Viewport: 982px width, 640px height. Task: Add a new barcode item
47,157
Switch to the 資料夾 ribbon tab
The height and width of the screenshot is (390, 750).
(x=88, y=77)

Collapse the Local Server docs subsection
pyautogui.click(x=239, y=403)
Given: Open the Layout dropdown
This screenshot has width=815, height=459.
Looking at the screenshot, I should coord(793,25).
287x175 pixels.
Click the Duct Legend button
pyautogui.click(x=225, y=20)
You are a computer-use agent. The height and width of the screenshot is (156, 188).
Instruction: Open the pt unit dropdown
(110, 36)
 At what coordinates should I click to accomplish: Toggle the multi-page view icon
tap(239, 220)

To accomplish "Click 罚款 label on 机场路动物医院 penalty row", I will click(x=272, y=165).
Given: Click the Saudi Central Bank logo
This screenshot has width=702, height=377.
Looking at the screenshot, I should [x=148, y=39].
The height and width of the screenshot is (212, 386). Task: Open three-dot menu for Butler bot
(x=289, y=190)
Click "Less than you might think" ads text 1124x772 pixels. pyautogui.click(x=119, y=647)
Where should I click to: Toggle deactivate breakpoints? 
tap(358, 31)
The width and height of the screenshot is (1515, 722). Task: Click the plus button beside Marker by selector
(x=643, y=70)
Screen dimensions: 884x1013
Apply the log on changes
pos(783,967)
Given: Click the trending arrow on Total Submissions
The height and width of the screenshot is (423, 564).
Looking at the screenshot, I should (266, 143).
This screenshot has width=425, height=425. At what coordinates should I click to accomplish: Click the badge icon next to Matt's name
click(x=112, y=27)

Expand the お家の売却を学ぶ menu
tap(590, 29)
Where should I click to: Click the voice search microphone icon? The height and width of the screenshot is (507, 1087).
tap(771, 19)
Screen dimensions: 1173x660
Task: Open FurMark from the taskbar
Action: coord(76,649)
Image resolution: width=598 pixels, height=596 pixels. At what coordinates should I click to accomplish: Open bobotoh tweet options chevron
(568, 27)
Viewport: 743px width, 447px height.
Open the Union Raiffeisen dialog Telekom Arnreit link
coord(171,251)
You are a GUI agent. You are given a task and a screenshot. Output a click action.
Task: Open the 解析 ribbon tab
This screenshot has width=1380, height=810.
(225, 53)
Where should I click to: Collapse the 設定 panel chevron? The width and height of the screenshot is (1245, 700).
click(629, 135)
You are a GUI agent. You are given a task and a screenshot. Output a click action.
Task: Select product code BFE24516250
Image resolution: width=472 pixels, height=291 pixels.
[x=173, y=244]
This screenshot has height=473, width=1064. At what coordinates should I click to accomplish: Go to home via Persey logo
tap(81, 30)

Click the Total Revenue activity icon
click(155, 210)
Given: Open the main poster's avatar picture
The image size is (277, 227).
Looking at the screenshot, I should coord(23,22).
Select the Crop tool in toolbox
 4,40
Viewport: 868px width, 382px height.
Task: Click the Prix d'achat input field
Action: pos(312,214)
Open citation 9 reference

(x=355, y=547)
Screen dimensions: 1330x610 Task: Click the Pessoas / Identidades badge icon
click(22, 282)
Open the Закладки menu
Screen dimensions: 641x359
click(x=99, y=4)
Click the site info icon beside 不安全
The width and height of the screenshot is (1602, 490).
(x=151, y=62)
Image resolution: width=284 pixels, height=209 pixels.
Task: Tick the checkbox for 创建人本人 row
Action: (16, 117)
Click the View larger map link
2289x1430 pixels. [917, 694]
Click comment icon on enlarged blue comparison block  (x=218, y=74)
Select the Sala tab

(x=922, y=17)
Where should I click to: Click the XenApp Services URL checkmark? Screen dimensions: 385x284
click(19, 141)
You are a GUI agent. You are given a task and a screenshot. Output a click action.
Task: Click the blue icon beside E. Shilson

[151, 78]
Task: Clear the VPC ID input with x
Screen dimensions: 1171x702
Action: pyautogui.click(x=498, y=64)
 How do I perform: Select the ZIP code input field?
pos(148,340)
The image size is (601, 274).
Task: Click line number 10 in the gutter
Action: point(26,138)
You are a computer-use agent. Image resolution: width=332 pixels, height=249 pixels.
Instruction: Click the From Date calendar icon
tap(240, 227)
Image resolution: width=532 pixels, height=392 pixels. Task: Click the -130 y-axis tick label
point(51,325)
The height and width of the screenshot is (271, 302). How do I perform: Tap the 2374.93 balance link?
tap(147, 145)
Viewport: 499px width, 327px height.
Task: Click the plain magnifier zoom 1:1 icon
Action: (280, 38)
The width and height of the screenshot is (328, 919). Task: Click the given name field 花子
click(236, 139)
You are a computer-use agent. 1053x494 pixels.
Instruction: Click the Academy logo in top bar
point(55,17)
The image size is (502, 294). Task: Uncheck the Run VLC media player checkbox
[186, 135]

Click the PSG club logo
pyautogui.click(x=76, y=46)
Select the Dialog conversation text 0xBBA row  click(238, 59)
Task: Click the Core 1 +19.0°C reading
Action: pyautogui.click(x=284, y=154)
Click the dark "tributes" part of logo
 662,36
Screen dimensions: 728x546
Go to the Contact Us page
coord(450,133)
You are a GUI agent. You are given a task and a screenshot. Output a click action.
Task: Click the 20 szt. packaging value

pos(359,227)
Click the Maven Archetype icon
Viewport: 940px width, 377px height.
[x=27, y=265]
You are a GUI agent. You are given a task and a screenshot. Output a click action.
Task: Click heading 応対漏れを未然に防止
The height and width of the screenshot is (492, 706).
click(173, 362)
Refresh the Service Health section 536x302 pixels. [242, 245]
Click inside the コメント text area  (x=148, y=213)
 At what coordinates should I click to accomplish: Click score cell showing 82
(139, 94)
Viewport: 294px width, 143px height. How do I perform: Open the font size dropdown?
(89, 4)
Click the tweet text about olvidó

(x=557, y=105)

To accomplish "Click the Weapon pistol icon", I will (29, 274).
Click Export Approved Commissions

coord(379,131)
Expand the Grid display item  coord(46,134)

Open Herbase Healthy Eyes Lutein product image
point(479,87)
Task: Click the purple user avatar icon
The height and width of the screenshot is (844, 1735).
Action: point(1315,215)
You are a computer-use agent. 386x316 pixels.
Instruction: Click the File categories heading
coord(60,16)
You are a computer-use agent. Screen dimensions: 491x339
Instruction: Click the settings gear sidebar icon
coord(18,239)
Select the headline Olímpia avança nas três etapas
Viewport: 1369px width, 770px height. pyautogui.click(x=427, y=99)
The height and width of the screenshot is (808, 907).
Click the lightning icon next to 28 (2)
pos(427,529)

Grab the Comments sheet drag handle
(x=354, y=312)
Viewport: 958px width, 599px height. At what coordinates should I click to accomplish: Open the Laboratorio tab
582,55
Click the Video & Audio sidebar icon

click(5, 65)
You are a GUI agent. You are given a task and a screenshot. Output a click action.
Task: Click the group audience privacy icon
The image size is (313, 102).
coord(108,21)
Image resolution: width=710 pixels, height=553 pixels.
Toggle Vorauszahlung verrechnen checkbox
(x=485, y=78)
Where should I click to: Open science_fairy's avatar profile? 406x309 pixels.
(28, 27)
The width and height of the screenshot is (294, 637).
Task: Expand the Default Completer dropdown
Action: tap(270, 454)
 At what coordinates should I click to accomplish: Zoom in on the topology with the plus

# Challenge:
Set down, character for character, the lines of the listing above, beginning at the line that contains "Viewport: 743px width, 447px height." and stopping after the line that contains "(x=355, y=547)". Include both of those lines and nothing outside them.

# Result of this task:
Viewport: 743px width, 447px height.
Open the Union Raiffeisen dialog Telekom Arnreit link
coord(171,251)
You are a GUI agent. You are given a task and a screenshot. Output a click action.
Task: Open the 解析 ribbon tab
This screenshot has width=1380, height=810.
(225, 53)
Where should I click to: Collapse the 設定 panel chevron? The width and height of the screenshot is (1245, 700).
click(629, 135)
You are a GUI agent. You are given a task and a screenshot. Output a click action.
Task: Select product code BFE24516250
Image resolution: width=472 pixels, height=291 pixels.
[x=173, y=244]
This screenshot has height=473, width=1064. At what coordinates should I click to accomplish: Go to home via Persey logo
tap(81, 30)

Click the Total Revenue activity icon
click(155, 210)
Given: Open the main poster's avatar picture
The image size is (277, 227).
Looking at the screenshot, I should coord(23,22).
Select the Crop tool in toolbox
 4,40
Viewport: 868px width, 382px height.
Task: Click the Prix d'achat input field
Action: pos(312,214)
Open citation 9 reference

(x=355, y=547)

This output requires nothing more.